2002年11月1日・「しんぶん赤旗」報道

 国後島の「友好の家」(ムネオハウス)をめぐる不正入札事件で偽計業務妨害罪に問われた渡辺建設工業(北海道根室市)前社長渡辺寿一(57)、犬飼工務店(同中標津町)前社長犬飼勝(60)の両被告に対し、東京地裁は31日、それぞれ懲役1年、執行猶予3年の有罪判決を言い渡しました。受託収賄罪などで起訴されている衆院議員鈴木宗男被告をめぐる一連の事件では初の判決です。起訴事実を全面的に認めた両被告と違い、鈴木被告と一体で否認をつらぬく同被告の公設秘書、宮野明被告(54)はさらに厳しい立場に立たされました。

 判決によると、渡辺被告らは、1999年6月、北海道釧路市の鈴木被告の事務所で宮野被告=分離公判中=や、エンジニアリング会社日揮社員とコンサルタント会社日本工営社員の各被告=同=と共謀。外務省関連の国際機関「支援委員会」発注のムネオハウスの工事にかかわる入札情報を不正に入手し、他業者に入札参加を断念させて入札を不調に終わらせ、随意契約にさせ、入札業務を妨害しました。

 出田孝一裁判長は「本件犯行は外交政策上も重要な位置づけがされていた支援事業の意義とこれにたいする国民の信頼を損なうもの」で「計画的かつ巧妙で悪質」と指摘しました。同時に、判決は、事件で主導的立場にあったのは日揮と日本工営で、両被告は「従属的」としました。

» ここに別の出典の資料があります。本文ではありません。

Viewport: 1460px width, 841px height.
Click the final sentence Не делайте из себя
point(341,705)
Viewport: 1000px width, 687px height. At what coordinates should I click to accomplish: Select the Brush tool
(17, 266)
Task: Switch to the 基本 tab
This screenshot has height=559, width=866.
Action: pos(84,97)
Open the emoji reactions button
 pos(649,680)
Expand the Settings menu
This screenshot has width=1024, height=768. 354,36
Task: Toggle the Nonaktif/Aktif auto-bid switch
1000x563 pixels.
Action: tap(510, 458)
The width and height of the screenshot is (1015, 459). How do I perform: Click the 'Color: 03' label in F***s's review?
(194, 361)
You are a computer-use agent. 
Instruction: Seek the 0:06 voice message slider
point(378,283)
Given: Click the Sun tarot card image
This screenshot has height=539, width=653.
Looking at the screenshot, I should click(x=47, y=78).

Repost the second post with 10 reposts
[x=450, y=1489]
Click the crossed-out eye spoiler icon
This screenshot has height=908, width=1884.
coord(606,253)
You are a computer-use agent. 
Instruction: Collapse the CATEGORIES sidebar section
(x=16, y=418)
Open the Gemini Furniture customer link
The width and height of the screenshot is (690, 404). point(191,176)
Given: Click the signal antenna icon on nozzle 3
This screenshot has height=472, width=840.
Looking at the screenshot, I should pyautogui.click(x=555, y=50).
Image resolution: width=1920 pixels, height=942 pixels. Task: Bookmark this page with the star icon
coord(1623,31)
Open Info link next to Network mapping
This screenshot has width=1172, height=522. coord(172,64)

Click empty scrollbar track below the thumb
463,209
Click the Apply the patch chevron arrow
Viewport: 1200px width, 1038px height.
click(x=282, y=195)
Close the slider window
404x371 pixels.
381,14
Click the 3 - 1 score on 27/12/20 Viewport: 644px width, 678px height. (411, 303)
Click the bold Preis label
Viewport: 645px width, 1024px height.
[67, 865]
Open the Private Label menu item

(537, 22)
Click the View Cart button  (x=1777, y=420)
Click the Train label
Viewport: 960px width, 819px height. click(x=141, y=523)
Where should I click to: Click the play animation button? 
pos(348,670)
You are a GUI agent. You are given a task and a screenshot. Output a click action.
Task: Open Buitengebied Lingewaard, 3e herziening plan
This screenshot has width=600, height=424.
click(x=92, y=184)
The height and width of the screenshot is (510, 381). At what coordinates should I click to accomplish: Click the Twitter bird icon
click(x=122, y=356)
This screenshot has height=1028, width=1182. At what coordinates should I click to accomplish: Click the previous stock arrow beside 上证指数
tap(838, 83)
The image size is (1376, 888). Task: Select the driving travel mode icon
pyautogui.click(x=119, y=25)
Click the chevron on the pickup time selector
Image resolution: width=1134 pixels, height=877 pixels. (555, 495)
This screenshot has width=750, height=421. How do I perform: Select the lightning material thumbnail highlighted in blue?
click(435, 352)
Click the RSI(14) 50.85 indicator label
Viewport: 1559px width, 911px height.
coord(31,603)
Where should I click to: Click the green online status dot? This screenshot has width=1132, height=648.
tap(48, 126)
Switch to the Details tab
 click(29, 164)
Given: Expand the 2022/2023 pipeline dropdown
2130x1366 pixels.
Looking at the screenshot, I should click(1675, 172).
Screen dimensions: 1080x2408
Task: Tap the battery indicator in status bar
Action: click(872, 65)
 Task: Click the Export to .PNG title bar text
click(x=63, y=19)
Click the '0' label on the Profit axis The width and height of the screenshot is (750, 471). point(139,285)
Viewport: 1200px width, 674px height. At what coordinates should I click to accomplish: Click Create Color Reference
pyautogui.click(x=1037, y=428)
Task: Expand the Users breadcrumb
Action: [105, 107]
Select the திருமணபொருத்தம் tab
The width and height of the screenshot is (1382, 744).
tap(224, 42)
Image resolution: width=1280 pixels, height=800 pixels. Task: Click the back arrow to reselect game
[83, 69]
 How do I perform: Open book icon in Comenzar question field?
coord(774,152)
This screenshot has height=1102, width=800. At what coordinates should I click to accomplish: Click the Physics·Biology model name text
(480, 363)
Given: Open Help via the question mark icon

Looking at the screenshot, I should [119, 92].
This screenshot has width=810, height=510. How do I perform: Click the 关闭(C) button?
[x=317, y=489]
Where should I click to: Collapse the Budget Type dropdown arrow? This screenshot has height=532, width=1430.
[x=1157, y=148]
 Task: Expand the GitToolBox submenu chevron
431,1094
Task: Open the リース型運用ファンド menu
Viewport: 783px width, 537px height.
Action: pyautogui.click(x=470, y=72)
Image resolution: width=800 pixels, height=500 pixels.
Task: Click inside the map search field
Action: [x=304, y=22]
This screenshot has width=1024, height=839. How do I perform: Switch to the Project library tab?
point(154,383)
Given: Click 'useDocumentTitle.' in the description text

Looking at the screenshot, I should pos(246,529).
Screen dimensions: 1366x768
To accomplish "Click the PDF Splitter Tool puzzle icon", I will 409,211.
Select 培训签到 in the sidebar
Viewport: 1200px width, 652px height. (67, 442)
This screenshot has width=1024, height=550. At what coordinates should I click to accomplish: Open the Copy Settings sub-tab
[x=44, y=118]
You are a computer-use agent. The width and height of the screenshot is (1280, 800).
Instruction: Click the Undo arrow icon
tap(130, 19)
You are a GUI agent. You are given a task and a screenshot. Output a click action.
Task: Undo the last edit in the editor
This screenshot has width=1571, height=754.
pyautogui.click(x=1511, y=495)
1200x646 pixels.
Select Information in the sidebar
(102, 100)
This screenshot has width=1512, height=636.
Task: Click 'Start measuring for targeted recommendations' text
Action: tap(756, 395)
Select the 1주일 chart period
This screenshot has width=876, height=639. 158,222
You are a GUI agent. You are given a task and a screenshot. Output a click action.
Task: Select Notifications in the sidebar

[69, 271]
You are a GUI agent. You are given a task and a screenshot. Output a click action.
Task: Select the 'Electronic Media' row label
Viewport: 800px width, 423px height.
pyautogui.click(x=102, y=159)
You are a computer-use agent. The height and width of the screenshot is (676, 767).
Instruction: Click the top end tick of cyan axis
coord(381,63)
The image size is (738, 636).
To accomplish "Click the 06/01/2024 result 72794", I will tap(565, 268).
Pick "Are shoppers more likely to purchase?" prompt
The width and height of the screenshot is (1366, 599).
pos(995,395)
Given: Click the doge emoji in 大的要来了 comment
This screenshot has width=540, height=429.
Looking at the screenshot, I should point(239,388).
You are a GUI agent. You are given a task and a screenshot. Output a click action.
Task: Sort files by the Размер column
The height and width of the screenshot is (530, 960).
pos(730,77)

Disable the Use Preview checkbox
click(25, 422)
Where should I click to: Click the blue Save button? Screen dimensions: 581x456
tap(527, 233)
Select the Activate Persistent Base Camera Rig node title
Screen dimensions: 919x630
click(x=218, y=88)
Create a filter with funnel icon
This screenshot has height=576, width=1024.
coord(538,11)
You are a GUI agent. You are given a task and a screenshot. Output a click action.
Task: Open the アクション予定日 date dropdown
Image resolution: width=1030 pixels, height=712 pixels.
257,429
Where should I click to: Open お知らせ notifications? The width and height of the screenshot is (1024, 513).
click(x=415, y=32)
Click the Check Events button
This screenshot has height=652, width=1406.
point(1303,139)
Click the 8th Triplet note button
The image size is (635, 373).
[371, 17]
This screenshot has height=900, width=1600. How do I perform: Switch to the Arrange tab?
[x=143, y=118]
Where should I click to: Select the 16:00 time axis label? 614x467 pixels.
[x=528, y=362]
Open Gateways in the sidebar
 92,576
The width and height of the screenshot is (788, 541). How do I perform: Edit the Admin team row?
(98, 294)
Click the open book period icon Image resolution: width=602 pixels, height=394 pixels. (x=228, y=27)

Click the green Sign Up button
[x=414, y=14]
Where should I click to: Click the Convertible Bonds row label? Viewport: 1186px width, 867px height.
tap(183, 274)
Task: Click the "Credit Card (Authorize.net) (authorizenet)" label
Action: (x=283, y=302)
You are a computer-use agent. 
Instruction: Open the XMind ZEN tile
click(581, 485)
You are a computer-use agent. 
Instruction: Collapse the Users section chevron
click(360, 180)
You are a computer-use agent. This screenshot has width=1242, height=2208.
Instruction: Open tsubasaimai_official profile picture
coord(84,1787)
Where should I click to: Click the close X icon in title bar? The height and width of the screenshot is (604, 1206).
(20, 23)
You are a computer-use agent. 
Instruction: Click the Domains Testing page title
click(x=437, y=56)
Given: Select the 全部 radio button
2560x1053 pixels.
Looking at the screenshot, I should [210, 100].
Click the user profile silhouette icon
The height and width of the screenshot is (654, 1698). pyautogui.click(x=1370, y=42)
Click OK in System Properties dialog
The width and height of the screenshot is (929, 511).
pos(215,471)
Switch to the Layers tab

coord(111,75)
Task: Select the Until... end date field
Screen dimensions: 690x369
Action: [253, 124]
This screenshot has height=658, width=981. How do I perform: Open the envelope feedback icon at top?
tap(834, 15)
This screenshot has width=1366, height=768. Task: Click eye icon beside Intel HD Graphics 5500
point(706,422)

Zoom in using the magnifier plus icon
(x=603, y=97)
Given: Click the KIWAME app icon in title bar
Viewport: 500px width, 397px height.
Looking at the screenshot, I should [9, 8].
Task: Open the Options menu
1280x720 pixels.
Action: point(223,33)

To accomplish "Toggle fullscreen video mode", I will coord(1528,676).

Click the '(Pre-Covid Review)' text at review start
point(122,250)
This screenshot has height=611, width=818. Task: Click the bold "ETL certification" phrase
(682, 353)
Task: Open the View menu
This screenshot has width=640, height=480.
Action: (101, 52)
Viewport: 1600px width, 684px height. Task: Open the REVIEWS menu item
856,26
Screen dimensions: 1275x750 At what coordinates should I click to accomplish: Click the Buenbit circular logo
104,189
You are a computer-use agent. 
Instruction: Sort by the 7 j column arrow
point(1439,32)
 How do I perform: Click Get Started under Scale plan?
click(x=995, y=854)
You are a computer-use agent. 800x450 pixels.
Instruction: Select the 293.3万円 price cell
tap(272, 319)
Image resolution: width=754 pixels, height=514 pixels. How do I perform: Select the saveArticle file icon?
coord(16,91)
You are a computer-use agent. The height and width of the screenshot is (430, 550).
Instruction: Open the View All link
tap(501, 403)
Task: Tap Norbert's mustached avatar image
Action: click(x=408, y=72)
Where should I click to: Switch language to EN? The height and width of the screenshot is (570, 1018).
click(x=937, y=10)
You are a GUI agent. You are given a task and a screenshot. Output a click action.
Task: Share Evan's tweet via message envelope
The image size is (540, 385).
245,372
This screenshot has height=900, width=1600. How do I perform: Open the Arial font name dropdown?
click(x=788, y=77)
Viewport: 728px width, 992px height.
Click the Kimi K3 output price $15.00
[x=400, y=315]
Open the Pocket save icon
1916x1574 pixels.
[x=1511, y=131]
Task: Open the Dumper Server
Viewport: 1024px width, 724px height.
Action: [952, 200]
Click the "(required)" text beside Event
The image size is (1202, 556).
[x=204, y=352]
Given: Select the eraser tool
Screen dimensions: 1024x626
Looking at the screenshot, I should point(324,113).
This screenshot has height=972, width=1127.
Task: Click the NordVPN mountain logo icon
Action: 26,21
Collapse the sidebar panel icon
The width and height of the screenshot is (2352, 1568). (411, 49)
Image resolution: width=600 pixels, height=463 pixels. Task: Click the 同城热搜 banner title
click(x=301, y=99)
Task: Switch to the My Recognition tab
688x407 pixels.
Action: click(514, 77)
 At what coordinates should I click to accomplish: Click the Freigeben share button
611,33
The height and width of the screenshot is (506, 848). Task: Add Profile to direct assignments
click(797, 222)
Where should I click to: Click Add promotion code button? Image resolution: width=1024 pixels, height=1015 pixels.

 「友好の家」不正入札事件は、ことし2月の衆院予算委員会で日本共産党の佐々木憲昭議員が「ムネオハウス」問題として初めて追及したもの。同議員は、鈴木被告が、外務省のムネオハウス入札参加資格決定に露骨に介入し、渡辺建設工業らが参加できるようにしたことを裏付ける外務省内部文書も明らかにして追及。検察側は、初公判でこれを裏付ける冒頭陳述をおこなうなど、日本共産党の追及が大きな力を発揮しました。